The rationales of such a setup are as follows:

For Case 1, a tester or developer might define a customized all-in-one discovery list suitable for different computing environments (e.g. nmpost vs. cvpost filesystems, NRAO computing nodes vs. work laptop) as a daily setup.
For testing/benchmarking occasions, i.e. Case 2, one could also use an environment variable `CASADATA` to override the default setup from `~/.casa/config.py` and switch to a specific `casa-data` version checked out from the [`casa-data`](https://open-bitbucket.nrao.edu/projects/CASA/repos/casa-data/browse) repo.

Note that `casaconfig` and the [`casa-data` Git repostory](https://open-bitbucket.nrao.edu/projects/CASA/repos/casa-data/browse) are two equivalent approaches managing the runtime data necessary for a CASA session. `casaconfig` was only introduced at CASA ver 6.6.4, offering Python API to fetch, auto-update, and examine `casa-data`.
Meanwhile, the Git `casa-data` repo provide a manual "hands-on" way to manage the CASA external data.

The CASA `measurespath`/`rundata` configuration values can be pointed at either a directory managed by casaconfig, or a `casa-data` repository local path. When `casaconfig` detects the path to be a directory structure managed by Git, `measure_auto_update` and `data_auto_update` will take no action as `casaconfig` is designed to only handle the directory structured initialized created by `casaconfig` itself.

For testing cases where a specific casa-data is needed, because `casaconfig` currently doesn't offer the capability of rollback to a specific casa-data version, we would still rely on the Git version control of `casa-data` repo to achieve version management.
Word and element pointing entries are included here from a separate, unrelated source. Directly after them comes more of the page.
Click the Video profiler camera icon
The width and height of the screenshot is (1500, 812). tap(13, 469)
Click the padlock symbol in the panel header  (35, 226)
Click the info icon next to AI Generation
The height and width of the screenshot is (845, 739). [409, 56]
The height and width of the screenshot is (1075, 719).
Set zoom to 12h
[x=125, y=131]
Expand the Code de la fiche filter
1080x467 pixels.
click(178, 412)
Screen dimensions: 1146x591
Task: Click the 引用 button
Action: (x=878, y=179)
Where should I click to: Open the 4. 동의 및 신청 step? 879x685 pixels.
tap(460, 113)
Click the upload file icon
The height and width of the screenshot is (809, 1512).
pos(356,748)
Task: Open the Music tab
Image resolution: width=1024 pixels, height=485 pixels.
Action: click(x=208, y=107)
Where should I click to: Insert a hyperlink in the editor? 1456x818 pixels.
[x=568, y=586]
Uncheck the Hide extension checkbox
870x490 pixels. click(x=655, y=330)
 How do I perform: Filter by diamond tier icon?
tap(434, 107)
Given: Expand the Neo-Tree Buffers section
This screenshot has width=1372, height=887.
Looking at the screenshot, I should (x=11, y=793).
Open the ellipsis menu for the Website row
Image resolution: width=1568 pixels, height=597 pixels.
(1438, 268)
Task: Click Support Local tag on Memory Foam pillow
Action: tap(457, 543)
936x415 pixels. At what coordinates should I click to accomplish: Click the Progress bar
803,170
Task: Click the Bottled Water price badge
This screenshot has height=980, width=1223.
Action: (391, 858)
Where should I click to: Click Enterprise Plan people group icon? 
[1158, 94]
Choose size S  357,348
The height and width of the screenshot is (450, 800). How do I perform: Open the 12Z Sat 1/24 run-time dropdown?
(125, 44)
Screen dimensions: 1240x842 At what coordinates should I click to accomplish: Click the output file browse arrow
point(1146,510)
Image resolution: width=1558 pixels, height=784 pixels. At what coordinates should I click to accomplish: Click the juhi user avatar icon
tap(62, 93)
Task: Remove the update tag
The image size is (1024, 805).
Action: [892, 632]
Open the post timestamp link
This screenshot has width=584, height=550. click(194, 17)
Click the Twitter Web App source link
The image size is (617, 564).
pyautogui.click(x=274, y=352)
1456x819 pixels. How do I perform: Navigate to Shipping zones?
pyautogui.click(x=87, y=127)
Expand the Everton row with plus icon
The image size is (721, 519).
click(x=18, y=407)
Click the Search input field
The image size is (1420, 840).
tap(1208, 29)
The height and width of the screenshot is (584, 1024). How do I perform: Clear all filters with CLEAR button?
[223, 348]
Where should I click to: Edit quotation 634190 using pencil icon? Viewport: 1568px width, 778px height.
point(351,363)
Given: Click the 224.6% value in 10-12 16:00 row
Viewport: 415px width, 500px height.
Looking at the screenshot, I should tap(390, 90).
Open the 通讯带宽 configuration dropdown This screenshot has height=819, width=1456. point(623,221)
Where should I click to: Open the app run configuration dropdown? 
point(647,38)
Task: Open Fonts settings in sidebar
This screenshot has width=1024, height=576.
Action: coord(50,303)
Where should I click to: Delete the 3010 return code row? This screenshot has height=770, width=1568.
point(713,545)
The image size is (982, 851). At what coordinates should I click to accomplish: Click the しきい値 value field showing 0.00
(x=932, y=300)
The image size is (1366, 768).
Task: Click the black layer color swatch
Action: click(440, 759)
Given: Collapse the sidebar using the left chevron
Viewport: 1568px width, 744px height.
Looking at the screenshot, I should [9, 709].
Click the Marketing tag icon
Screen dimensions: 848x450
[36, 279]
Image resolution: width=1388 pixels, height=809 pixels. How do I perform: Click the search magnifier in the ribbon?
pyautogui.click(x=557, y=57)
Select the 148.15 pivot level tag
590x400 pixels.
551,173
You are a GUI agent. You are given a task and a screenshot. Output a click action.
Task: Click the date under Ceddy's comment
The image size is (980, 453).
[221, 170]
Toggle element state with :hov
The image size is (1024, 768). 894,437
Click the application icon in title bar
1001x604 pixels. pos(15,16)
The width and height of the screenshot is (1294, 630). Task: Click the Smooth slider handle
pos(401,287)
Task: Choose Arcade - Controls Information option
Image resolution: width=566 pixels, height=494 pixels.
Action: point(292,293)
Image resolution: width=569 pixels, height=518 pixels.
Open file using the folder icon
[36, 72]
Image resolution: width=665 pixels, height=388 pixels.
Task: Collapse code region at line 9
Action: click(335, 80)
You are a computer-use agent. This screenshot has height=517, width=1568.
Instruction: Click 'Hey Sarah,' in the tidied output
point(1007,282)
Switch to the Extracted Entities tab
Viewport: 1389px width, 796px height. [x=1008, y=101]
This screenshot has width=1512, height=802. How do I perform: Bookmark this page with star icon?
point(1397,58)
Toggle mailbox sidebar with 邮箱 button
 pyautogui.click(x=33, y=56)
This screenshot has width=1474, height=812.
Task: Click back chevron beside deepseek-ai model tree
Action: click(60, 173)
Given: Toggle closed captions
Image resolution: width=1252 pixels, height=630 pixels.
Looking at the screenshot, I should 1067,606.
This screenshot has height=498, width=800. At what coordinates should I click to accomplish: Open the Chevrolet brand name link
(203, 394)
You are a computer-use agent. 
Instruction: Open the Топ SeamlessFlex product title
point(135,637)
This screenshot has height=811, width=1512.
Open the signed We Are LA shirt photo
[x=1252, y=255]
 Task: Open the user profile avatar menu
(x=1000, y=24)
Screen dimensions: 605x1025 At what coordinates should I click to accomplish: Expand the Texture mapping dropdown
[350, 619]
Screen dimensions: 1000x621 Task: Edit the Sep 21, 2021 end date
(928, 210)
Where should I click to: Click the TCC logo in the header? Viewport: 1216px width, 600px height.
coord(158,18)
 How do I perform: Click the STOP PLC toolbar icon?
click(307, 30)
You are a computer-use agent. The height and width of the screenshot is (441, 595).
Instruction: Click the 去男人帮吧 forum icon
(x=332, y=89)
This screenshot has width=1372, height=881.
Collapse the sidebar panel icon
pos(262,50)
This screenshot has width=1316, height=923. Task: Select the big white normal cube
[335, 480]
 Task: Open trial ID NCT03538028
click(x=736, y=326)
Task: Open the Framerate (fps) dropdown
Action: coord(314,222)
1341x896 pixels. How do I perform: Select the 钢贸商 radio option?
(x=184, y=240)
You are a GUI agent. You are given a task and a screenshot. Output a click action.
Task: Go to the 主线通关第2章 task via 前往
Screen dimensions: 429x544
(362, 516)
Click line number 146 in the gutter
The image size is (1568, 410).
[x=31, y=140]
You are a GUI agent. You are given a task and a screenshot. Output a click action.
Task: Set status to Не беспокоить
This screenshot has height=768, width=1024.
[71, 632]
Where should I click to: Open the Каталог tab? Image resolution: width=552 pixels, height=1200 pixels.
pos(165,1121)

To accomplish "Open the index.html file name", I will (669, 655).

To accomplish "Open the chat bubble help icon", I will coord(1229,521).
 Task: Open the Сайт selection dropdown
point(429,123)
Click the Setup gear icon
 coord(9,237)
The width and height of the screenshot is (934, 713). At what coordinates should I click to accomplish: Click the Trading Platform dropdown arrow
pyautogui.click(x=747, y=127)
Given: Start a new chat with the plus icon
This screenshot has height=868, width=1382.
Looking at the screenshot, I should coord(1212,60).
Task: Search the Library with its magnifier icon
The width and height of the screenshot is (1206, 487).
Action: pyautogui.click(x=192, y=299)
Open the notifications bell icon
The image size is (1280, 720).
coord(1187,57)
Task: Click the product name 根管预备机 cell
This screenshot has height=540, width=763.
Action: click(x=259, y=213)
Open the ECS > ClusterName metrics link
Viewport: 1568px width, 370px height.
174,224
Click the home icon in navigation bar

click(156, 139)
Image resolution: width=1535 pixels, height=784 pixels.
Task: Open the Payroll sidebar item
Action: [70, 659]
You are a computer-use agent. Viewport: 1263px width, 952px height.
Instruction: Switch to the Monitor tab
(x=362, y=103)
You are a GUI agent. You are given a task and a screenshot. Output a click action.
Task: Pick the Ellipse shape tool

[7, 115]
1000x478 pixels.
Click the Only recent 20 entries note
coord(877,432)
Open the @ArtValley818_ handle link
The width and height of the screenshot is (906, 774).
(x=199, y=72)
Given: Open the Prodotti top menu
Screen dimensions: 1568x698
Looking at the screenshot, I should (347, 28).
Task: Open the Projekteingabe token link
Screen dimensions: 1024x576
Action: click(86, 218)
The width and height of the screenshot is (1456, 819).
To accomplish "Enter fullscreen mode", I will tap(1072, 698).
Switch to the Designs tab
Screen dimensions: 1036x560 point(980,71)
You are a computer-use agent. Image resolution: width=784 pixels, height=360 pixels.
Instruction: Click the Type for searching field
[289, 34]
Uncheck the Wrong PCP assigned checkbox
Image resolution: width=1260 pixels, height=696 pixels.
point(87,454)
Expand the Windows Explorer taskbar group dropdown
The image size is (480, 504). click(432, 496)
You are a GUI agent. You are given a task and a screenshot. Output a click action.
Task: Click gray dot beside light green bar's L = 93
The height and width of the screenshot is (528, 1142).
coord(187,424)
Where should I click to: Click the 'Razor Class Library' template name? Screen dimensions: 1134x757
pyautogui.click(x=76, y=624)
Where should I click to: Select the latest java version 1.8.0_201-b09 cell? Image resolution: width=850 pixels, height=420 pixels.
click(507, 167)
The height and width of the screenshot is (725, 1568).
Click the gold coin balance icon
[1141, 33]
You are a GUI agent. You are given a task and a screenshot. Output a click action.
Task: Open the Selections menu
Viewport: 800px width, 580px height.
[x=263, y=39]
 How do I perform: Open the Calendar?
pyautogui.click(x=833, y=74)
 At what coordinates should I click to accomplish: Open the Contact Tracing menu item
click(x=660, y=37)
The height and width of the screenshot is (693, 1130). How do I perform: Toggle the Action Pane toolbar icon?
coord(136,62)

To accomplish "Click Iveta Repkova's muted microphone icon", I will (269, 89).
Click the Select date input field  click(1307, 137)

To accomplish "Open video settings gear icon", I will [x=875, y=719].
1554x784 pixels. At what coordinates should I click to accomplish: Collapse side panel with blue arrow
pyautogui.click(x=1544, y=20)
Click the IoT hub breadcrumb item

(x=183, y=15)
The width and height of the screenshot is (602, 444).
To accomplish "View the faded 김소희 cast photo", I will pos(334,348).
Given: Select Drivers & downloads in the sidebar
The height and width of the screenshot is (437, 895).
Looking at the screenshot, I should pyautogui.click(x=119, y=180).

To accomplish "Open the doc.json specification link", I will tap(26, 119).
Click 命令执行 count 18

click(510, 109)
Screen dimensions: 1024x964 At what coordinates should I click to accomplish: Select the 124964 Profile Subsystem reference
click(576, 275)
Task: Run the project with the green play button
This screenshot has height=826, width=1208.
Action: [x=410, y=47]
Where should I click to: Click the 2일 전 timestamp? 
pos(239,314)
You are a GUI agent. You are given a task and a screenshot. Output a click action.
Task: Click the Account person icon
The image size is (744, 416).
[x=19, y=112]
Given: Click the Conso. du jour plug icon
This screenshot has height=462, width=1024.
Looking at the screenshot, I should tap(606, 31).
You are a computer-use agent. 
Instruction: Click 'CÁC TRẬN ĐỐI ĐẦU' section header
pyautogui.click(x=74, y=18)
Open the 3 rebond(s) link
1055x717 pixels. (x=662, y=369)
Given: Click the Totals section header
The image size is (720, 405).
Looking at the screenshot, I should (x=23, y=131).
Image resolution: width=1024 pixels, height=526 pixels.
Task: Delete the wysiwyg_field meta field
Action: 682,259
Therefore, it's preferred that `measurespath` or `rundata` is set to a `casa-data` git repository for that instance. However, versions of certain data (e.g. geodetic measures) in such setup might be occasionally behind those offered from the `casaconfig` "auto-update" mechanism because the late can fetch data directly from an external provider (e.g. ASTRO FTP server).